ACTIVITY: Your response should consist of the data that follows, repeated in full without alteration.
================
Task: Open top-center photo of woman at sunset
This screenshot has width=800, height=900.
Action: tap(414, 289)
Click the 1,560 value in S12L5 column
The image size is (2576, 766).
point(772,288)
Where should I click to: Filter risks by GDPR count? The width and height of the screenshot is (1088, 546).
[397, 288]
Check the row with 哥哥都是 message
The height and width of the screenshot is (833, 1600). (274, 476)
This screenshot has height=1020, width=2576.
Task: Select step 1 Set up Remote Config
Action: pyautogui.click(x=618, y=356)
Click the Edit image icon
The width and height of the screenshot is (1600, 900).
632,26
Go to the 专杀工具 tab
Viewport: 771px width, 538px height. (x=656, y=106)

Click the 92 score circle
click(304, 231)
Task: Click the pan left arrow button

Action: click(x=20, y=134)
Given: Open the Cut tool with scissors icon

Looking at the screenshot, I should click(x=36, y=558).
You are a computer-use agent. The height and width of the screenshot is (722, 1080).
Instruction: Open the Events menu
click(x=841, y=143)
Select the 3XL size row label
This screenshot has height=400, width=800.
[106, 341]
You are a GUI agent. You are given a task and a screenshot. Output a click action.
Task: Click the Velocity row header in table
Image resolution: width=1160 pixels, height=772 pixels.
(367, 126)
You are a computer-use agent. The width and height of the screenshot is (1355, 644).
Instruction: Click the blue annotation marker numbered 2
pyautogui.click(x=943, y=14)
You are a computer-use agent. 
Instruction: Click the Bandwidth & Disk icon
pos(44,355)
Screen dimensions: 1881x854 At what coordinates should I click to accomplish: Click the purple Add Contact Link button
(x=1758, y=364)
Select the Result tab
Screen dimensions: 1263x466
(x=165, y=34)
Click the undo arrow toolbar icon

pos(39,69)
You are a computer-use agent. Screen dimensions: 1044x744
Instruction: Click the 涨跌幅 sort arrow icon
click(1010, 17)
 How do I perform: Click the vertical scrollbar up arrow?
================
ANSWER SECTION:
Task: Open top-center photo of woman at sunset
This screenshot has width=800, height=900.
Action: tap(414, 289)
Click the 1,560 value in S12L5 column
The image size is (2576, 766).
point(772,288)
Where should I click to: Filter risks by GDPR count? The width and height of the screenshot is (1088, 546).
[397, 288]
Check the row with 哥哥都是 message
The height and width of the screenshot is (833, 1600). (274, 476)
This screenshot has height=1020, width=2576.
Task: Select step 1 Set up Remote Config
Action: pyautogui.click(x=618, y=356)
Click the Edit image icon
The width and height of the screenshot is (1600, 900).
632,26
Go to the 专杀工具 tab
Viewport: 771px width, 538px height. (x=656, y=106)

Click the 92 score circle
click(304, 231)
Task: Click the pan left arrow button

Action: click(x=20, y=134)
Given: Open the Cut tool with scissors icon

Looking at the screenshot, I should click(x=36, y=558).
You are a computer-use agent. The height and width of the screenshot is (722, 1080).
Instruction: Open the Events menu
click(x=841, y=143)
Select the 3XL size row label
This screenshot has height=400, width=800.
[106, 341]
You are a GUI agent. You are given a task and a screenshot. Output a click action.
Task: Click the Velocity row header in table
Image resolution: width=1160 pixels, height=772 pixels.
(367, 126)
You are a computer-use agent. The width and height of the screenshot is (1355, 644).
Instruction: Click the blue annotation marker numbered 2
pyautogui.click(x=943, y=14)
You are a computer-use agent. 
Instruction: Click the Bandwidth & Disk icon
pos(44,355)
Screen dimensions: 1881x854 At what coordinates should I click to accomplish: Click the purple Add Contact Link button
(x=1758, y=364)
Select the Result tab
Screen dimensions: 1263x466
(x=165, y=34)
Click the undo arrow toolbar icon

pos(39,69)
You are a computer-use agent. Screen dimensions: 1044x744
Instruction: Click the 涨跌幅 sort arrow icon
click(1010, 17)
 How do I perform: Click the vertical scrollbar up arrow?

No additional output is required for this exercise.